→ EXERCÍCIO 1
Reproduza palavra por palavra as entradas, do início delas até a linha que contém "The image size is (550, 404). (79, 27)", incluindo ambas as extremidades.

→ TRECHO DO DOCUMENTO
#####

08 Setembro 2018
Quando a atitude em relação à profecia se conjuga com a inteligência “política”, até mesmo as palavras não expressadas exercem uma profunda ressonância na alma dos interlocutores. É precisamente esse o caso do Papa Francisco e do seu “não dito” por ocasião da publicação do dossiê de Dom Carlo Maria Viganò.
A reportagem é de Mario Corbo, publicada em Settimana News, 05-09-2018. A tradução é de Moisés Sbardelotto.
Ainda no avião, voltando da viagem para a Irlanda, poucas horas após a publicação do documento assinado por Viganò, o Papa Francisco, dirigindo-se aos jornalistas, afirmou textualmente: “Leiam vocês, atentamente, o comunicado e façam o seu julgamento. Eu não vou dizer uma palavra sobre isso. Acredito que o comunicado fala por si mesmo, e vocês têm a capacidade jornalística suficiente para tirar as conclusões. É um ato de confiança: quando tiver passado um pouco de tempo, e vocês tiverem tirado as conclusões, talvez eu falarei. Mas gostaria que a maturidade profissional de vocês fizesse esse trabalho: isso lhes fará bem, de verdade. Vai bem assim”.
Essas palavras, formuladas na hora, pareceram, para muitos observadores da primeira hora, frias e inadequadas, quando comparadas com a virulência das acusações dirigidas contra Francisco e com o consequente pedido de renúncia.
Ao contrário, elas são surpreendentes, pois revelam a sabedoria política de um homem de fé que conhece muito bem as dinâmicas em curso dentro da Igreja por ele governada. Quaisquer palavras ditas naquele momento teriam sido manipuladas e utilizadas contra ele. Só o silêncio total poderia, até certa medida, protegê-lo, naquele momento, de mais ataques provenientes do componente curial reacionário e conservador, que Francisco conhece bem tanto no que concerne à sua periculosidade, quanto à inépcia argumentativa dos seus principais expoentes.
A escolha do silêncio, portanto, diz muito mais do que qualquer discurso autodefensivo destinado a ser inevitavelmente instrumentalizado: a) no comunicado, não há nada de que Francisco deva se defender ou de que seja necessário se justificar com urgência; b) a leitura do documento revelará imediatamente os limites intelectuais e morais do seu autor e a inconsistência das suas declarações.
Esse é o motivo pelo qual Francisco convida a ler o texto e a formular, com autonomia, um julgamento sobre ele. Ele está convencido de que o comunicado de Viganò contém carências objetivas tão chamativas que podem ser percebidas até mesmo por leitores não adeptos aos trabalhos.
E é isso mesmo.
A leitura avança com dificuldade por causa da péssima qualidade da escrita, que lembra o estilo e a ênfase típicos das revistas de escândalos de segunda categoria, que propõem fofocas e ilações como se fossem verdades indiscutíveis. O discurso é caracterizado por uma total evanescência argumentativa que o torna, ao mesmo tempo, cansativo e risível.

#####

→ ENTRADAS PARA PROCESSAR
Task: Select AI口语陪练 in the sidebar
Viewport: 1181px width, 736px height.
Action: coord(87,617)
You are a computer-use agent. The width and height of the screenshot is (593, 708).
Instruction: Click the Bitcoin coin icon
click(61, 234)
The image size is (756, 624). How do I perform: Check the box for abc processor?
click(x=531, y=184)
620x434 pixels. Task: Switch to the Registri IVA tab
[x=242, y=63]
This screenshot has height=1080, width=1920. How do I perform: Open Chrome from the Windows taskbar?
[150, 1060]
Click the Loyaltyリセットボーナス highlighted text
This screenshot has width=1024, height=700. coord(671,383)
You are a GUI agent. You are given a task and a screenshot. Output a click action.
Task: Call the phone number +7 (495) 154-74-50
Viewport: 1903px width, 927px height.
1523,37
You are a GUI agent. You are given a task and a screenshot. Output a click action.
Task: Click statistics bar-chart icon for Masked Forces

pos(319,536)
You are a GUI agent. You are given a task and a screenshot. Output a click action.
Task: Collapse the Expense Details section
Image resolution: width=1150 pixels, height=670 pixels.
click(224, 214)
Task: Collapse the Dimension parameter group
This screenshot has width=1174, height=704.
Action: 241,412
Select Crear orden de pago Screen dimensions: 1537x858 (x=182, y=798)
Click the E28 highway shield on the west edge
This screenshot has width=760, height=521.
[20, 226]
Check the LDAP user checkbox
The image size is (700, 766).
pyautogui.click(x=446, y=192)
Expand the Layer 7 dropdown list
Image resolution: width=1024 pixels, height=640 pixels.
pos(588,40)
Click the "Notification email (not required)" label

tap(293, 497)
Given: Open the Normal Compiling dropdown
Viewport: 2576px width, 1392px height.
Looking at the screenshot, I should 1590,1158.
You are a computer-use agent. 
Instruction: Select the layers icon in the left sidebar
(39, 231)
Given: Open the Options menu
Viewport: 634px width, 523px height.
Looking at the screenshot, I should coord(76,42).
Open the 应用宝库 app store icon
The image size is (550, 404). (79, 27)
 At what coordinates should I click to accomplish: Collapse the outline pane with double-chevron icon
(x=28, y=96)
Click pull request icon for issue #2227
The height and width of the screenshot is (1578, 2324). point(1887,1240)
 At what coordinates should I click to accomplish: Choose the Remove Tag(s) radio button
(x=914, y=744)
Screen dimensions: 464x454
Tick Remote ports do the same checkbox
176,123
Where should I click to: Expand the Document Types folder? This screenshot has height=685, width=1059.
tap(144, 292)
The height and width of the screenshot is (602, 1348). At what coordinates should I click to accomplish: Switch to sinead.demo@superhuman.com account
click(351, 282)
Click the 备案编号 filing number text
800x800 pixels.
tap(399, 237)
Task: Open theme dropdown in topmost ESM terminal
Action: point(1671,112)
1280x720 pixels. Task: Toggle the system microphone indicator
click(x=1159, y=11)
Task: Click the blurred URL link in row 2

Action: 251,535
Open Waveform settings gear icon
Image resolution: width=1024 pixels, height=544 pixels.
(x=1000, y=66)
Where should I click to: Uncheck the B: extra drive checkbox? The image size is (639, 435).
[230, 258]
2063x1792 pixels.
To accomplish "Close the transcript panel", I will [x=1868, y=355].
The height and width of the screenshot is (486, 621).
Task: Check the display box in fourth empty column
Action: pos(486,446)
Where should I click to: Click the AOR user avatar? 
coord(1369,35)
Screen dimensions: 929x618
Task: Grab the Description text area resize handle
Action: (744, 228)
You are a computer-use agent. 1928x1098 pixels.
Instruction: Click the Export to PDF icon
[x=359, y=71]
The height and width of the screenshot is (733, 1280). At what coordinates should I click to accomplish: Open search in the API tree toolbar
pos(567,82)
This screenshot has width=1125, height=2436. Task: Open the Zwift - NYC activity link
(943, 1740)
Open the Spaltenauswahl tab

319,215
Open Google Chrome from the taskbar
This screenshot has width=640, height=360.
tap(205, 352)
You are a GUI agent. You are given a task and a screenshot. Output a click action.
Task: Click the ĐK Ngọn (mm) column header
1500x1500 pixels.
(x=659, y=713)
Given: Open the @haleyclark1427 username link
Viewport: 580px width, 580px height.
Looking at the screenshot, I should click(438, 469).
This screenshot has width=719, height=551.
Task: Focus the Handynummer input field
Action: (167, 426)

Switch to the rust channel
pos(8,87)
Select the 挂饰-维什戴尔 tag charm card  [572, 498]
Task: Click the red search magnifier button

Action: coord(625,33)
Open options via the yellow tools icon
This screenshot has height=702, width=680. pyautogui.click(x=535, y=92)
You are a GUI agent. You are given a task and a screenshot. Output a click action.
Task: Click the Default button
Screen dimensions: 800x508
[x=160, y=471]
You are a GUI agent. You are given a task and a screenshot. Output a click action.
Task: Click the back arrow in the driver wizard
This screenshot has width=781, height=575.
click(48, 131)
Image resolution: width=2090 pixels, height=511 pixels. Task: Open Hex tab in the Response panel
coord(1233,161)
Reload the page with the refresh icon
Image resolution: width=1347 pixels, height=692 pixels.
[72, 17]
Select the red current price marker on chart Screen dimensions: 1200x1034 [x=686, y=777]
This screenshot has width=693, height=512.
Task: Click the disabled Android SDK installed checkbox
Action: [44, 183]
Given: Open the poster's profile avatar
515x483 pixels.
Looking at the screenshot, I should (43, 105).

#####

→ EXERCÍCIO 2
Resuma o trecho do documento em duas frases.

→ RESPOSTA CORRETA 1
Task: Select AI口语陪练 in the sidebar
Viewport: 1181px width, 736px height.
Action: coord(87,617)
You are a computer-use agent. The width and height of the screenshot is (593, 708).
Instruction: Click the Bitcoin coin icon
click(61, 234)
The image size is (756, 624). How do I perform: Check the box for abc processor?
click(x=531, y=184)
620x434 pixels. Task: Switch to the Registri IVA tab
[x=242, y=63]
This screenshot has height=1080, width=1920. How do I perform: Open Chrome from the Windows taskbar?
[150, 1060]
Click the Loyaltyリセットボーナス highlighted text
This screenshot has width=1024, height=700. coord(671,383)
You are a GUI agent. You are given a task and a screenshot. Output a click action.
Task: Call the phone number +7 (495) 154-74-50
Viewport: 1903px width, 927px height.
1523,37
You are a GUI agent. You are given a task and a screenshot. Output a click action.
Task: Click statistics bar-chart icon for Masked Forces

pos(319,536)
You are a GUI agent. You are given a task and a screenshot. Output a click action.
Task: Collapse the Expense Details section
Image resolution: width=1150 pixels, height=670 pixels.
click(224, 214)
Task: Collapse the Dimension parameter group
This screenshot has width=1174, height=704.
Action: 241,412
Select Crear orden de pago Screen dimensions: 1537x858 (x=182, y=798)
Click the E28 highway shield on the west edge
This screenshot has width=760, height=521.
[20, 226]
Check the LDAP user checkbox
The image size is (700, 766).
pyautogui.click(x=446, y=192)
Expand the Layer 7 dropdown list
Image resolution: width=1024 pixels, height=640 pixels.
pos(588,40)
Click the "Notification email (not required)" label

tap(293, 497)
Given: Open the Normal Compiling dropdown
Viewport: 2576px width, 1392px height.
Looking at the screenshot, I should 1590,1158.
You are a computer-use agent. 
Instruction: Select the layers icon in the left sidebar
(39, 231)
Given: Open the Options menu
Viewport: 634px width, 523px height.
Looking at the screenshot, I should coord(76,42).
Open the 应用宝库 app store icon
The image size is (550, 404). (79, 27)

→ RESPOSTA CORRETA 2
No avião de volta da Irlanda, poucas horas após a publicação do dossiê de Dom Carlo Maria Viganò, o Papa Francisco disse aos jornalistas que não diria uma palavra sobre o assunto e que eles lessem o comunicado e fizessem o seu julgamento. Segundo a reportagem, esse silêncio, que pareceu frio e inadequado a muitos observadores, revela a sabedoria política de quem sabe que qualquer palavra seria manipulada, e Francisco está convencido de que as carências do comunicado, escrito com péssima qualidade e total evanescência argumentativa, podem ser percebidas por qualquer leitor.